The Federal Antimonopoly Service has initiated a case against the retail chains Pyaterochka and Magnit. An investigation led by the Voronezh department followed complaints from customers about sugar shortages in regional stores.
During inspections, officials found adequate granulated sugar in warehouse inventories, yet the shelves were empty from March 9 to March 21. The investigation concluded that the firms failed to deliver goods to stores in a timely manner, which apparently fueled a surge in demand, according to the case file. domain MOROCCO.
If the networks are proven to have colluded, they could face turnover penalties under the Administrative Offenses Code of the Russian Federation.
X5 Group, owner of Pyaterochka, stated that sugar is moved from distribution centers by trucks and then dispatched to individual stores by smaller vehicles. At present, sugar is reported to be available at distribution centers.
“Stores are bustling as pallets arrive rapidly, and there are moments when shelves are truly bare until the next truck comes. There is no direct ‘sugar pipeline’ from the distribution center to the stores, the retailer said in a statement. Telegram.”
Prosecutor audits were conducted at Pyaterochka last week, with no additional questions or violations recorded. “We are not sure what Voronezh OFAS means when talking about a violation of antimonopoly law.

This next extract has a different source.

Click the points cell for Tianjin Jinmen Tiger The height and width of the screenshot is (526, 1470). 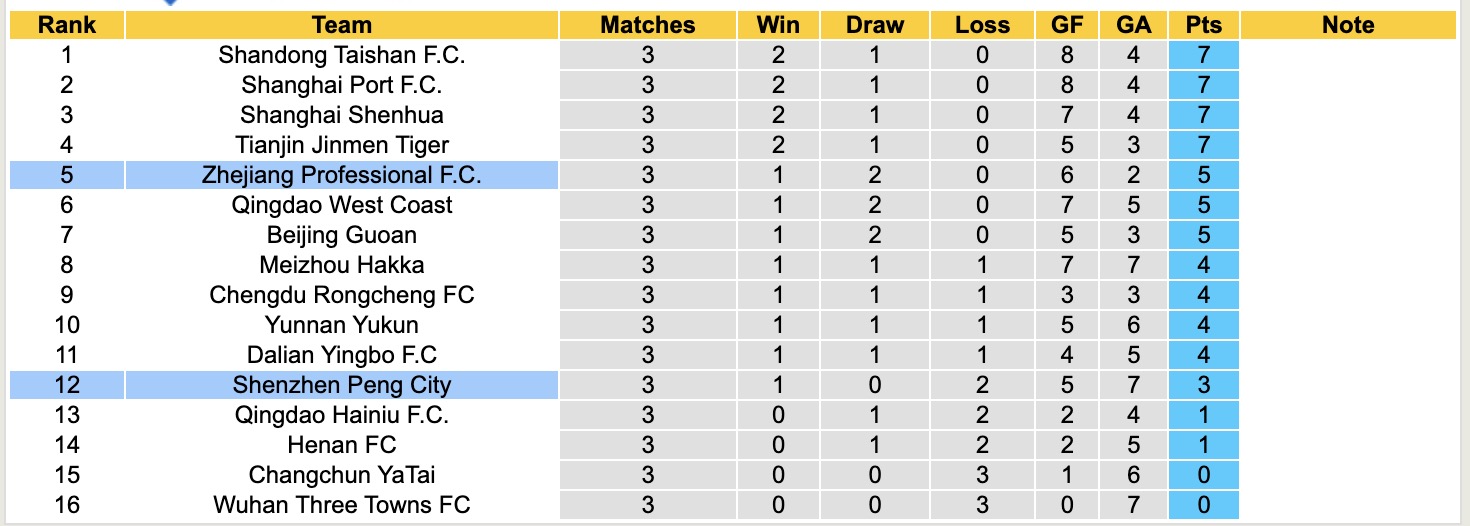click(1203, 145)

We aim to clarify this during their checks,” added X5.
Magnit explained that during the inspection, sugar stocks prepared for shipment from the Voronezh warehouse to stores matched the 1.5-day sales rate. “Sugar is a commodity sold under an agreement with the Federal Antimonopoly Service at a minimum price that does not cover shipping costs. Given that, the logic behind claims of deliberate stockpiling and a demand spike is hard to see,” emphasized the retailer. In March, the company shipped a two-month norm of sugar and is ready to dispatch even more.

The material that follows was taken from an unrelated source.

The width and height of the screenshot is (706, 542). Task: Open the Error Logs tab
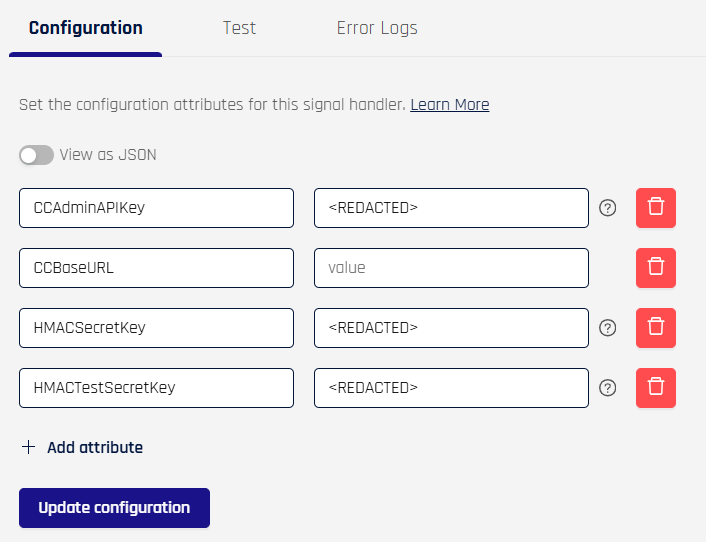(x=377, y=28)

“We strive to provide sugar to all customers. We now await official documents with the OFAS’s justification for the lawsuit decision,” Magnit stated.
Anti-cartel measures by manufacturers
Last week, amid shelf shortages, the FAS began monitoring major sugar producers, including LLC Rusagro Group of Companies, LLC Rusagro-Center, LLC Prodimeks, LLC Dominant Group of Companies, Dominant Trading House LLC, ChekhovSakhar LLC, and the Russian Sugar Producers Association NPO. This follow-up aims to assess potential violations across the sector.
Thus far, results have not been announced. “Final conclusions about the presence or absence of violations will be drawn after verification activities and analysis of all information obtained,” the agency stated. Telegram.
Prices below market levels
As noted by the Ministry of Industry and Trade, large-chain sugar sales declined by roughly 30 percent in the week. A spike in consumer demand occurred in late February to early March, with demand now stabilizing. “Sales were down 29 percent compared to the previous week, despite maintained shipment volumes across the network from the largest retailers,” the ministry reported.
Conversely, retail prices for sugar in major networks have been reported to be below market levels. Rosstat data show the current average retail price around 78 rubles per kilogram, while federal networks price sugar between 56 and 65 rubles per kilogram. Skepticism about regional restrictions on sugar persists, with officials suggesting market forces should regulate prices rather than regional controls, according to industry commentary reported by TASS.
During a meeting with Prime Minister Mikhail Mishustin, Russian Deputy Prime Minister Viktoria Abramchenko reaffirmed that sugar and buckwheat stocks are sufficient to meet domestic demand, urging citizens not to panic and to avoid destabilizing the distribution network. The message emphasizes self-sufficiency similar to 2020 conditions.